(Records drawn from a data source)
____________
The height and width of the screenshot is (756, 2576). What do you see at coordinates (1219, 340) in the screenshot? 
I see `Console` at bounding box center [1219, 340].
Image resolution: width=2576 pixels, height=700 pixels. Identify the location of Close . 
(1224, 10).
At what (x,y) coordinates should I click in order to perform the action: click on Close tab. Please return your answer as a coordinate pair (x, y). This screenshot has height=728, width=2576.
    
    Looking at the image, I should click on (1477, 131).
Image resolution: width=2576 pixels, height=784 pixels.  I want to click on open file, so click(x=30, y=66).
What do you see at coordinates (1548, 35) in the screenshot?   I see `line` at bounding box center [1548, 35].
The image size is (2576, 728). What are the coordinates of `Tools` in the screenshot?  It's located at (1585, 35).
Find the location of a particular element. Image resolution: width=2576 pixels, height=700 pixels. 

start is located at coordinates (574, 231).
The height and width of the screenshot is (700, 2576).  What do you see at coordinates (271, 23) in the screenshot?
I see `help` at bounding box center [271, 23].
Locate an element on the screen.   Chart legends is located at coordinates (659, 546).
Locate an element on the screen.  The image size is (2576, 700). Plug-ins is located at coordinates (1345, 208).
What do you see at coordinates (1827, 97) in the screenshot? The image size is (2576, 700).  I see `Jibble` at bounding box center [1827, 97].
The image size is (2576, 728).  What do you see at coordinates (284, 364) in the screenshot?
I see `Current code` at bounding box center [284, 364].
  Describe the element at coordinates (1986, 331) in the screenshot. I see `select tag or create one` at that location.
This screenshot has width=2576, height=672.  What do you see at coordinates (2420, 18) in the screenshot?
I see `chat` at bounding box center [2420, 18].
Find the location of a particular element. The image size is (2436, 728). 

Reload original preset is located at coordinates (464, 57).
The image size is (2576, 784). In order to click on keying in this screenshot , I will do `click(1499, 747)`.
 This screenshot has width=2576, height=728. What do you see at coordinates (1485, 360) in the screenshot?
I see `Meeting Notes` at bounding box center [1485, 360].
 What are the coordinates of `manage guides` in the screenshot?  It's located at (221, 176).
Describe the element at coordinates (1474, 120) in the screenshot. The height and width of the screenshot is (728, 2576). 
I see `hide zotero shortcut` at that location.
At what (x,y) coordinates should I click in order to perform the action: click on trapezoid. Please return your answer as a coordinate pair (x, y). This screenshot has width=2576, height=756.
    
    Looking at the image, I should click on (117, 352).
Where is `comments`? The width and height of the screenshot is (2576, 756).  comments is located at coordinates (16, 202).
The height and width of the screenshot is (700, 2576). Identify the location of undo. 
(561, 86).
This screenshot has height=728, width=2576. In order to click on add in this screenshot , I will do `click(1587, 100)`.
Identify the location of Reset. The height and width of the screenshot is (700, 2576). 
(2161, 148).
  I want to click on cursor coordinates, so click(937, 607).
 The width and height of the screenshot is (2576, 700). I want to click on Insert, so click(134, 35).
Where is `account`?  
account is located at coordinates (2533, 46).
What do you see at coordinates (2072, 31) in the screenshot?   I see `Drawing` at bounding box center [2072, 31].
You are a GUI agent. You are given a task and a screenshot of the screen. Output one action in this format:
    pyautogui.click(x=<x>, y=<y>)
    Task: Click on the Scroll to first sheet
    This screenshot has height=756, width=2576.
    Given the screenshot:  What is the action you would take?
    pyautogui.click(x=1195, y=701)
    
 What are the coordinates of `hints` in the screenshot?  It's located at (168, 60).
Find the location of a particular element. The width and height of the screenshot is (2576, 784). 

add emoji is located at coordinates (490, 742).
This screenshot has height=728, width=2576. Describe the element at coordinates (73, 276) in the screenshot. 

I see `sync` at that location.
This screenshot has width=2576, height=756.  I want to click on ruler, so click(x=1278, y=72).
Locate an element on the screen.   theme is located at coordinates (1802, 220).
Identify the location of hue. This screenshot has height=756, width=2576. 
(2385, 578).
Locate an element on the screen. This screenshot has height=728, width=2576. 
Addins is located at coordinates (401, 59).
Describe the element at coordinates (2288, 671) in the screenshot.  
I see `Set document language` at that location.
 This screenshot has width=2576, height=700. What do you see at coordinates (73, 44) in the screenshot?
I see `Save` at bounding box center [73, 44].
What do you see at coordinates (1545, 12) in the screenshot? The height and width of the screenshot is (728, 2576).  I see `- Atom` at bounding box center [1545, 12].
____________
• _What to work on_: Rewrite the entire listing above as a numbered list, omitting the blank lines.

• _Solved exercise_:
1. The height and width of the screenshot is (756, 2576). What do you see at coordinates (1219, 340) in the screenshot? 
2. I see `Console` at bounding box center [1219, 340].
3. Image resolution: width=2576 pixels, height=700 pixels. Identify the location of Close . 
4. (1224, 10).
5. At what (x,y) coordinates should I click in order to perform the action: click on Close tab. Please return your answer as a coordinate pair (x, y). This screenshot has height=728, width=2576.
6.     Looking at the image, I should click on (1477, 131).
7. Image resolution: width=2576 pixels, height=784 pixels.  I want to click on open file, so click(x=30, y=66).
8. What do you see at coordinates (1548, 35) in the screenshot?   I see `line` at bounding box center [1548, 35].
9. The image size is (2576, 728). What are the coordinates of `Tools` in the screenshot?  It's located at (1585, 35).
10. Find the location of a particular element. Image resolution: width=2576 pixels, height=700 pixels. 
11. start is located at coordinates (574, 231).
12. The height and width of the screenshot is (700, 2576).  What do you see at coordinates (271, 23) in the screenshot?
13. I see `help` at bounding box center [271, 23].
14. Locate an element on the screen.   Chart legends is located at coordinates (659, 546).
15. Locate an element on the screen.  The image size is (2576, 700). Plug-ins is located at coordinates (1345, 208).
16. What do you see at coordinates (1827, 97) in the screenshot? The image size is (2576, 700).  I see `Jibble` at bounding box center [1827, 97].
17. The image size is (2576, 728).  What do you see at coordinates (284, 364) in the screenshot?
18. I see `Current code` at bounding box center [284, 364].
19.   Describe the element at coordinates (1986, 331) in the screenshot. I see `select tag or create one` at that location.
20. This screenshot has width=2576, height=672.  What do you see at coordinates (2420, 18) in the screenshot?
21. I see `chat` at bounding box center [2420, 18].
22. Find the location of a particular element. The image size is (2436, 728). 
23. Reload original preset is located at coordinates (464, 57).
24. The image size is (2576, 784). In order to click on keying in this screenshot , I will do `click(1499, 747)`.
25.  This screenshot has width=2576, height=728. What do you see at coordinates (1485, 360) in the screenshot?
26. I see `Meeting Notes` at bounding box center [1485, 360].
27.  What are the coordinates of `manage guides` in the screenshot?  It's located at (221, 176).
28. Describe the element at coordinates (1474, 120) in the screenshot. The height and width of the screenshot is (728, 2576). 
29. I see `hide zotero shortcut` at that location.
30. At what (x,y) coordinates should I click in order to perform the action: click on trapezoid. Please return your answer as a coordinate pair (x, y). This screenshot has width=2576, height=756.
31.     Looking at the image, I should click on (117, 352).
32. Where is `comments`? The width and height of the screenshot is (2576, 756).  comments is located at coordinates (16, 202).
33. The height and width of the screenshot is (700, 2576). Identify the location of undo. 
34. (561, 86).
35. This screenshot has height=728, width=2576. In order to click on add in this screenshot , I will do `click(1587, 100)`.
36. Identify the location of Reset. The height and width of the screenshot is (700, 2576). 
37. (2161, 148).
38.   I want to click on cursor coordinates, so click(937, 607).
39.  The width and height of the screenshot is (2576, 700). I want to click on Insert, so click(134, 35).
40. Where is `account`?  
41. account is located at coordinates (2533, 46).
42. What do you see at coordinates (2072, 31) in the screenshot?   I see `Drawing` at bounding box center [2072, 31].
43. You are a GUI agent. You are given a task and a screenshot of the screen. Output one action in this format:
44.     pyautogui.click(x=<x>, y=<y>)
45.     Task: Click on the Scroll to first sheet
46.     This screenshot has height=756, width=2576.
47.     Given the screenshot:  What is the action you would take?
48.     pyautogui.click(x=1195, y=701)
49.  What are the coordinates of `hints` in the screenshot?  It's located at (168, 60).
50. Find the location of a particular element. The width and height of the screenshot is (2576, 784). 
51. add emoji is located at coordinates (490, 742).
52. This screenshot has height=728, width=2576. Describe the element at coordinates (73, 276) in the screenshot. 
53. I see `sync` at that location.
54. This screenshot has width=2576, height=756.  I want to click on ruler, so click(x=1278, y=72).
55. Locate an element on the screen.   theme is located at coordinates (1802, 220).
56. Identify the location of hue. This screenshot has height=756, width=2576. 
57. (2385, 578).
58. Locate an element on the screen. This screenshot has height=728, width=2576. 
59. Addins is located at coordinates (401, 59).
60. Describe the element at coordinates (2288, 671) in the screenshot.  
61. I see `Set document language` at that location.
62.  This screenshot has width=2576, height=700. What do you see at coordinates (73, 44) in the screenshot?
63. I see `Save` at bounding box center [73, 44].
64. What do you see at coordinates (1545, 12) in the screenshot? The height and width of the screenshot is (728, 2576).  I see `- Atom` at bounding box center [1545, 12].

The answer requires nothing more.